# Specialized Allez '11 Good for Touring?



## medicpig (Jun 29, 2011)

I was wondering if you all think my Specialized Allez '11 would be good for touring? I am thinking of giving touring a try.


----------



## Scot_Gore (Jan 25, 2002)

medicpig said:


> I was wondering if you all think my Specialized Allez '11 would be good for touring? I am thinking of giving touring a try.


I have 01 Allez, but not much has changed in 10 years. 

It would be just fine for "credit card" or "sag supported" tours. I have certainly used mine that way. It would perfrom poorly in a self supported touring bike role. 

The tire clearance is very small, so you would be limited to problably a max of 25, you might clear some brands of 28's. Under a load of you and your gear you might pinch flat more often than you might on a different bike. 

There is no mounts on this bike. Everything would have to go on "P" clips. Not impossible, but certainly not optimal. 

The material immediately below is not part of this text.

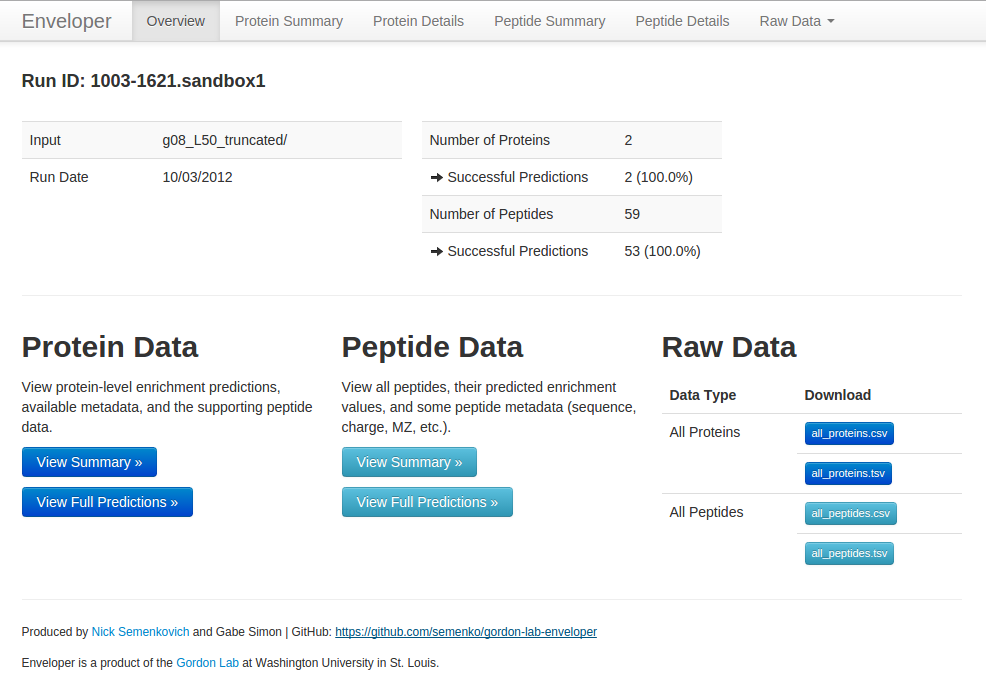Download the all_proteins.tsv file
This screenshot has width=986, height=685.
[848, 473]

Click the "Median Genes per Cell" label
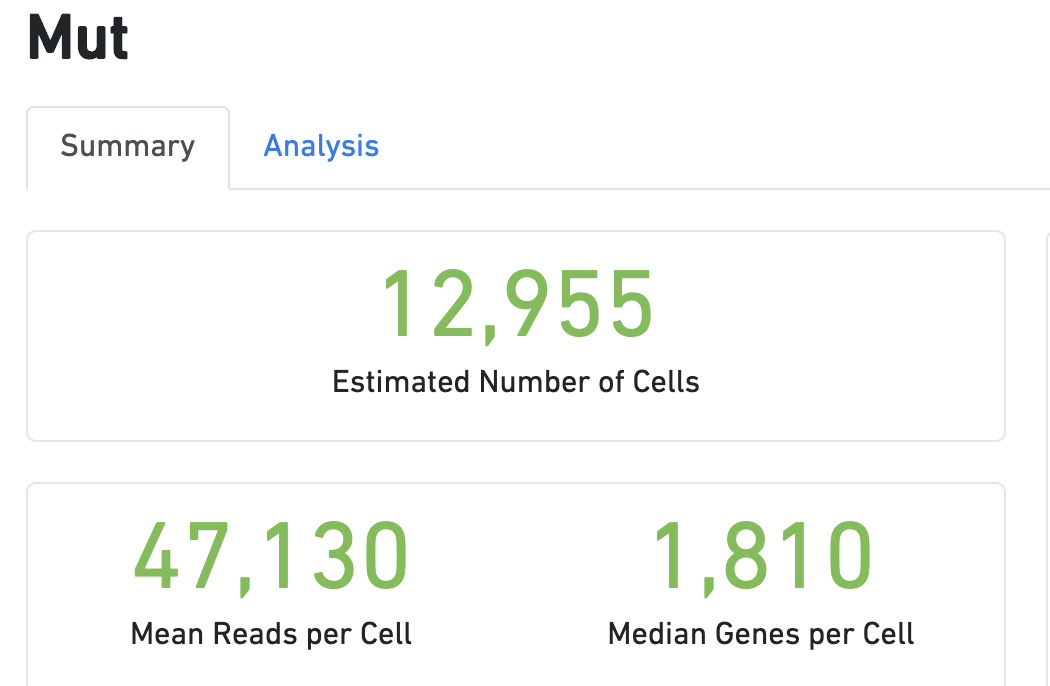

This bike is designed around performance not durability. On the scale of "super sturdy" to "delicate", this bike is clearly on the side of the mean approaching delicate. The optimal touring bikes are found on the other side of the mean line on that scale. Between "P" clips and extra load you would certainly wear this frame faster and you might even break it if you find youself on less than optimal road surfaces. 

My thoughts
Scot


----------